BEGIN STUDY MATERIAL

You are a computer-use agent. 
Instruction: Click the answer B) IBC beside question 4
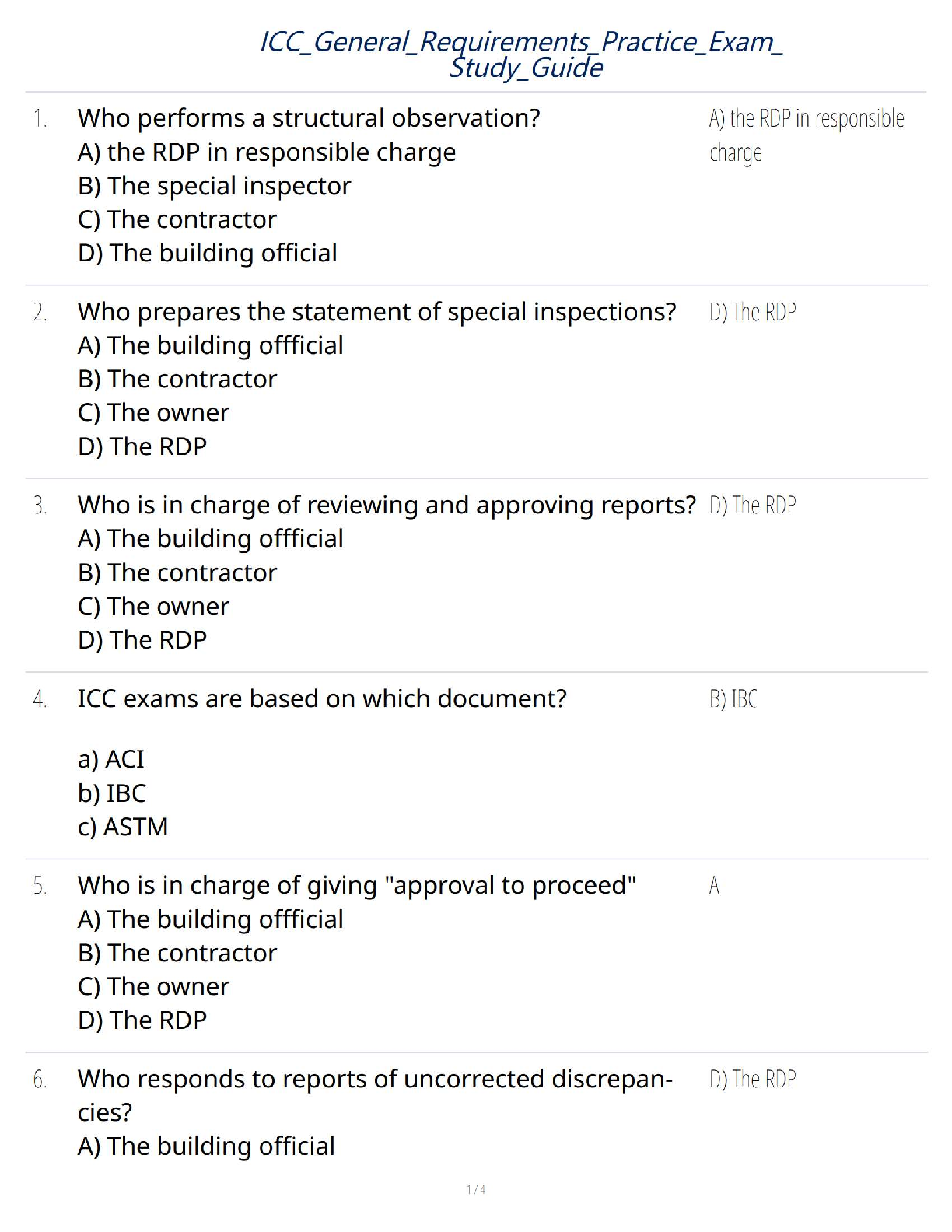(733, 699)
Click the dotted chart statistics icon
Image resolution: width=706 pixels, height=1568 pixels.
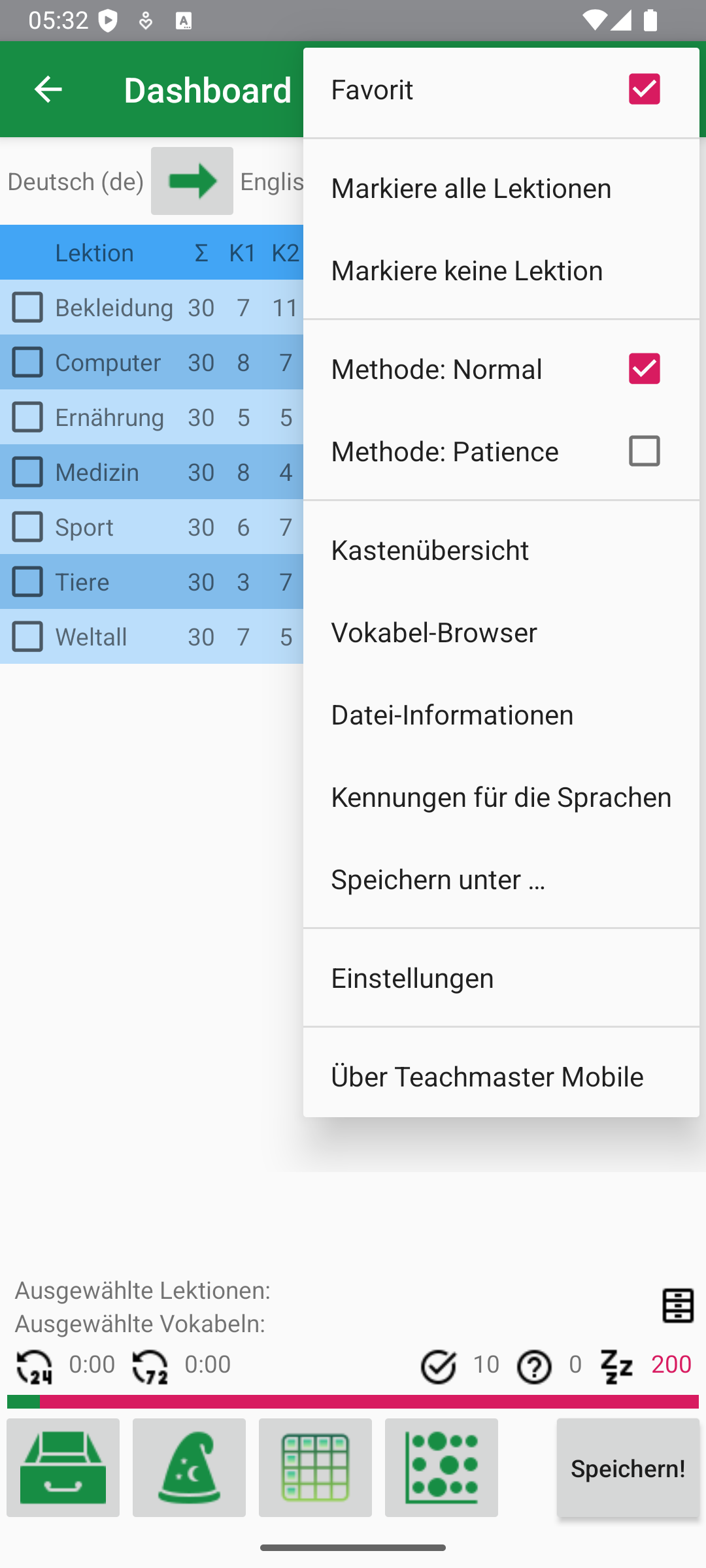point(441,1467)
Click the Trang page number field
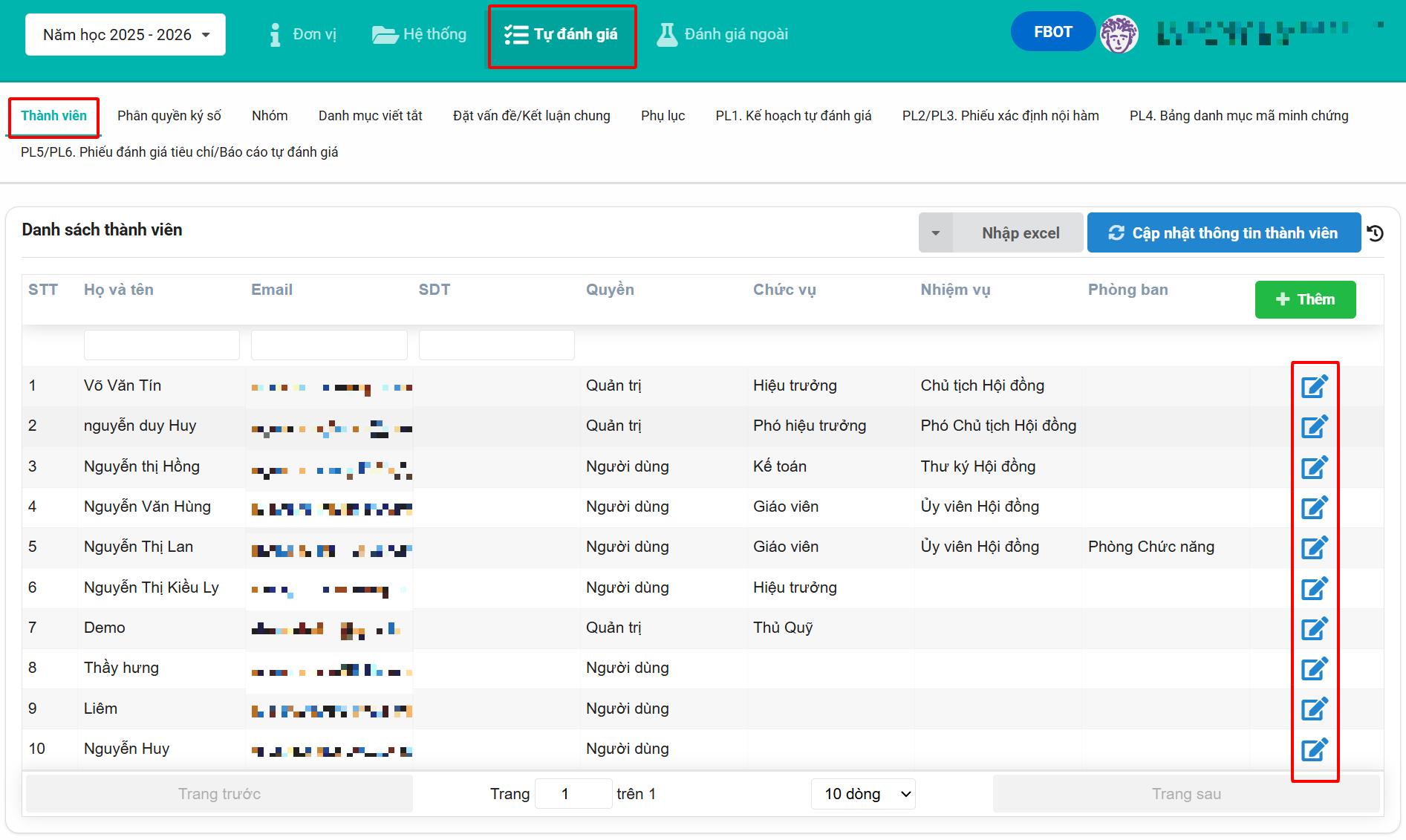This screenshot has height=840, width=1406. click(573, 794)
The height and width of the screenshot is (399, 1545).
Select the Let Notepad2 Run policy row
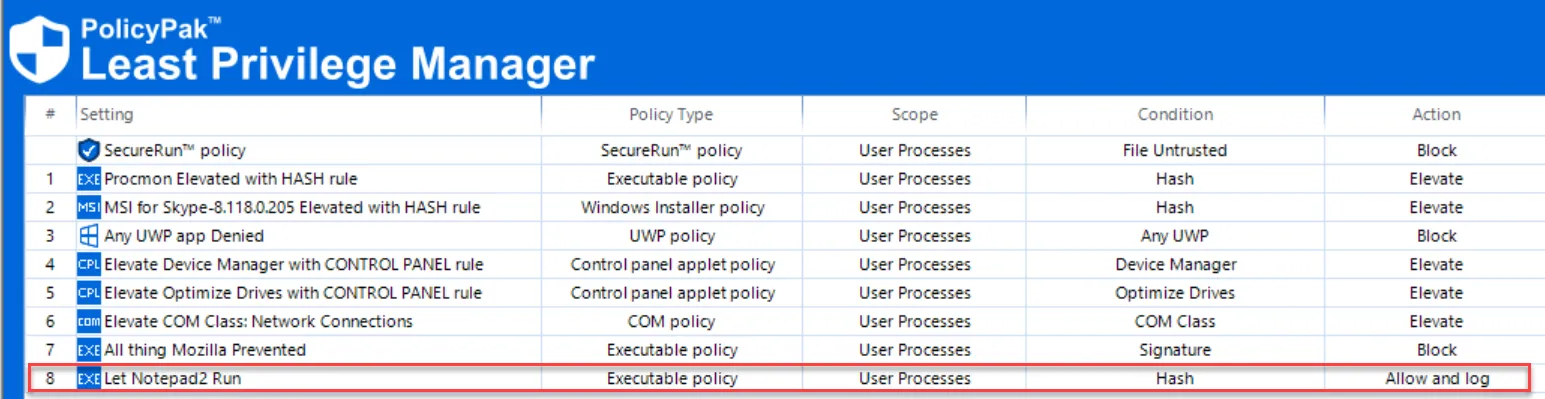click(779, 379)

END STUDY MATERIAL

TASK DETAILS: Recopy the full listing exactly, passing over any picture.

EXPECTED OUTPUT:
You are a computer-use agent. 
Instruction: Click the answer B) IBC beside question 4
(733, 699)
Click the dotted chart statistics icon
Image resolution: width=706 pixels, height=1568 pixels.
point(441,1467)
Click the Trang page number field
This screenshot has height=840, width=1406. click(573, 794)
The height and width of the screenshot is (399, 1545).
Select the Let Notepad2 Run policy row
click(779, 379)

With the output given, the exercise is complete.